自来水（或啤酒）的培养基均未培养出菌落，表示自来水（或啤酒）中菌落总数合格。土壤（或污水）的培养基中发现有大量菌落，则自来水和啤酒中无超标现象，符合卫生标准。

项目二:细菌涂片制作及革兰氏染色技术

一．目的

学习金黄色葡萄球菌、大肠杆菌等细菌涂片制作、干燥和固定技术。掌握细菌的简单染色和革兰氏染色技术

二．设备和材料

菌种

大肠杆菌16h 牛肉膏蛋白胨琼脂斜面培养物，金黄色葡萄球菌16h 牛肉膏蛋白胨琼脂斜面培养物。

溶液和试剂

草酸铵结晶紫染液，革兰氏碘液，95%乙醇，番红复染液等。

仪器和其他用品

酒精灯，载玻片，显微镜，双层瓶（内装香柏油和二甲苯），擦镜纸，接种环，试管架，镊子，载玻片夹子，滤纸，滴管和无菌生理盐水等。

三．测定步骤

1、细菌涂片制作

（1）涂片。用接种环从试管培养液中取一环菌，于载玻片中央涂成薄层即可，或先滴一滴无菌水于载玻片中央，用接种环从斜面挑出少许

（2）干燥。涂片后自然干燥，也可在酒精灯上略加热，使之迅速干燥。

（3）固定。固定的方法主要取决于勇什么染色方法，常用的有火焰固定法和化学固定法，火焰固定法的主要操作要领是：手持载玻片一端，标本面向上，在灯的火焰外侧迅速来回移动3~4次，约3~4s.

2、革兰氏染色法

涂片→干燥→草酸铵结晶紫（60s）→水洗→革兰氏碘液媒染（60s）→95%酒精脱色（30s）→水洗→番红（2min）→水洗→干燥→镜检。

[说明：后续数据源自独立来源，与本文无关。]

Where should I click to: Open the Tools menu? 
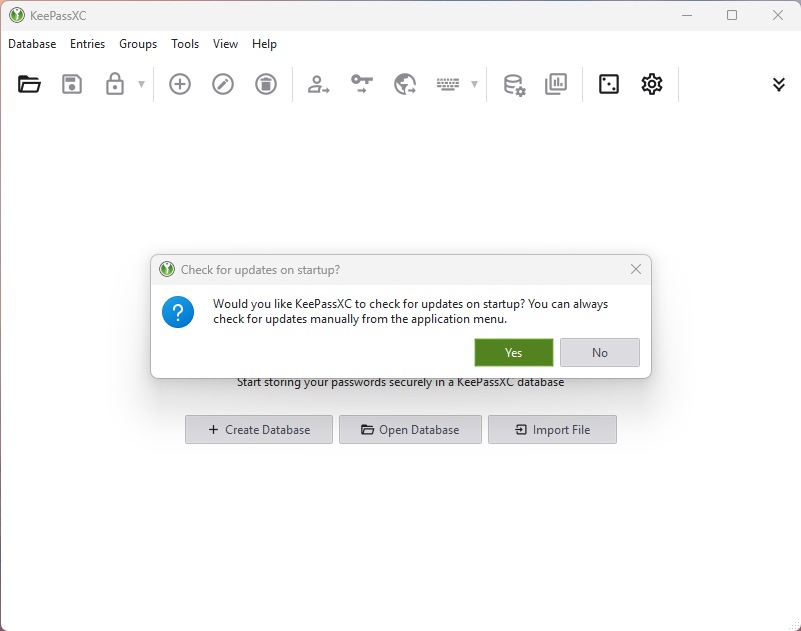pos(185,44)
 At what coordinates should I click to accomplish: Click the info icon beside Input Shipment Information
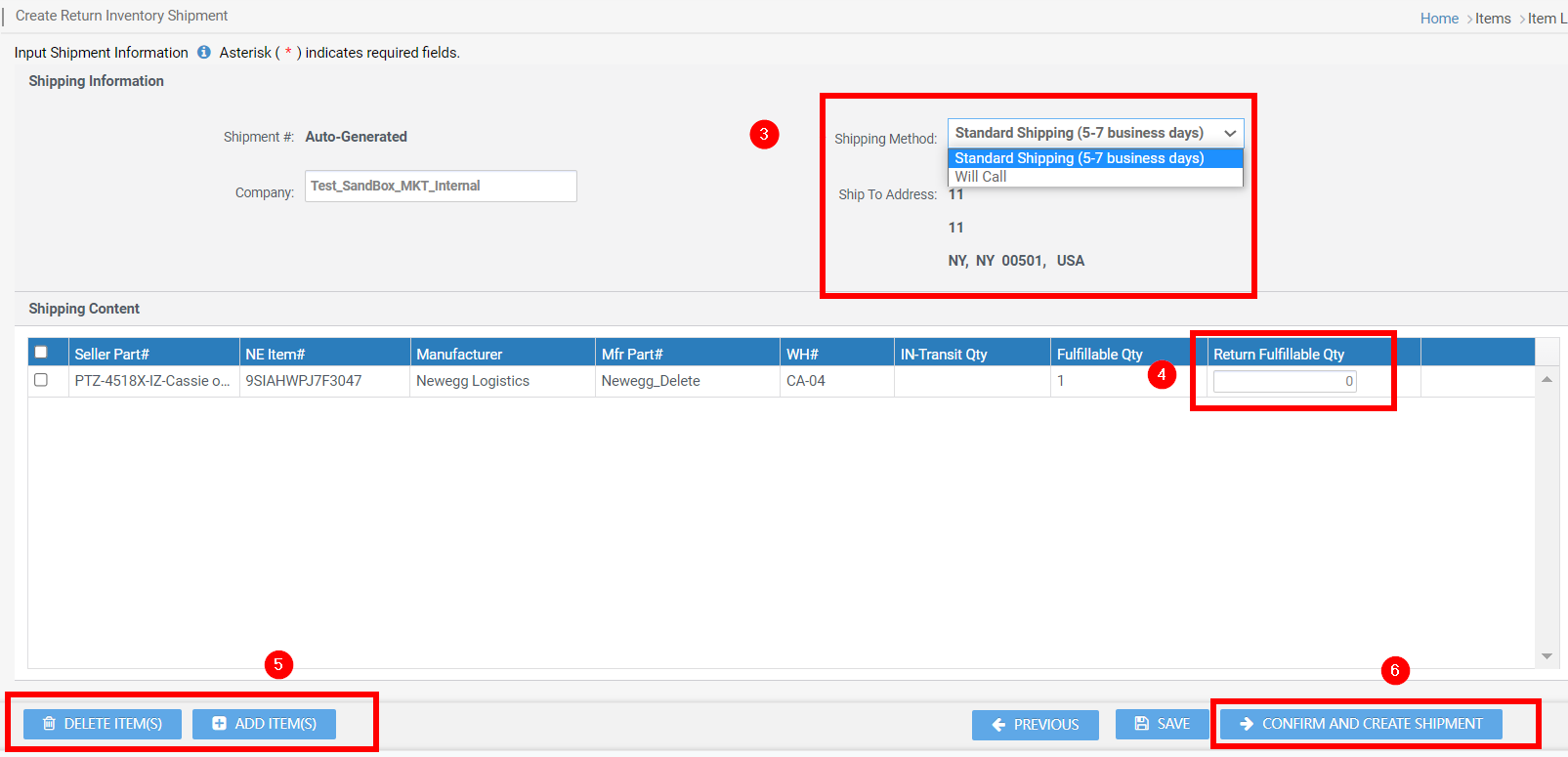point(203,53)
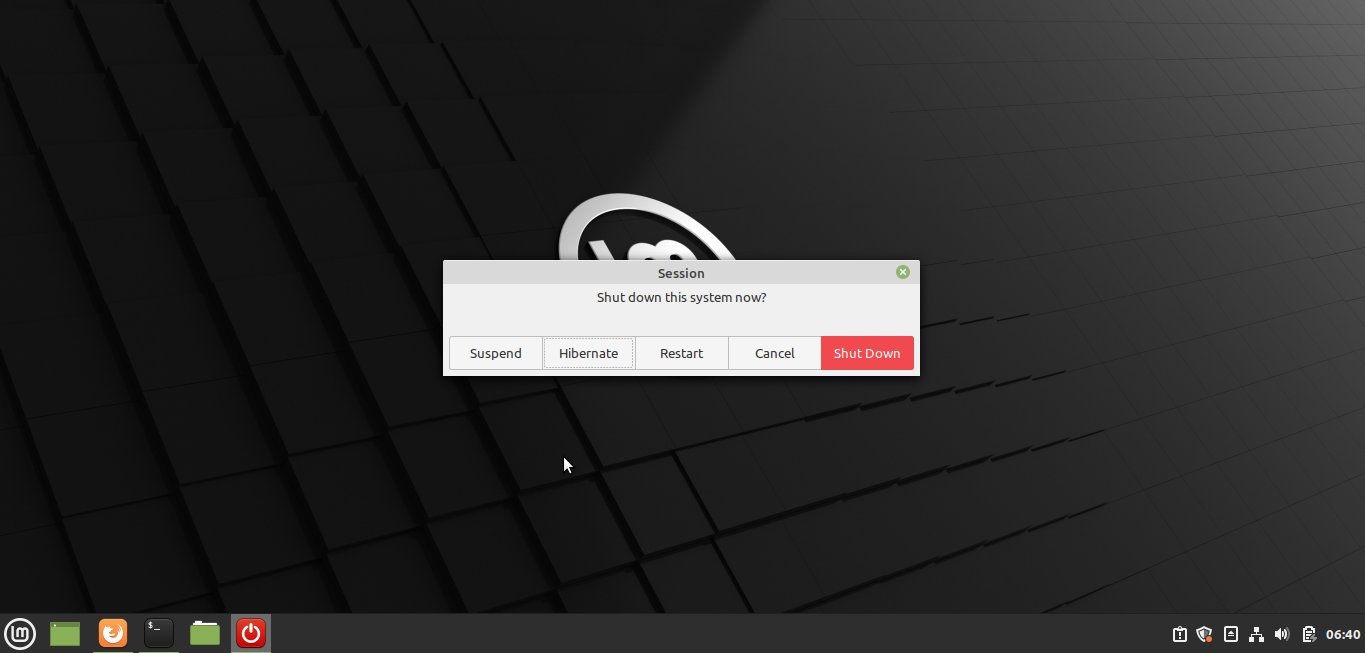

脱色是革兰氏染色关键的一步，可直接用95%酒精冲洗脱色，直到流下的酒精无明显的紫色为止。然后，应立即用水冲洗，以避免脱色时间过长而影响最终染色结果。另外，挑菌量、固定温度、染色时间也是影响结果的重要因素，只有通过反复实践，才能获得满意的结果。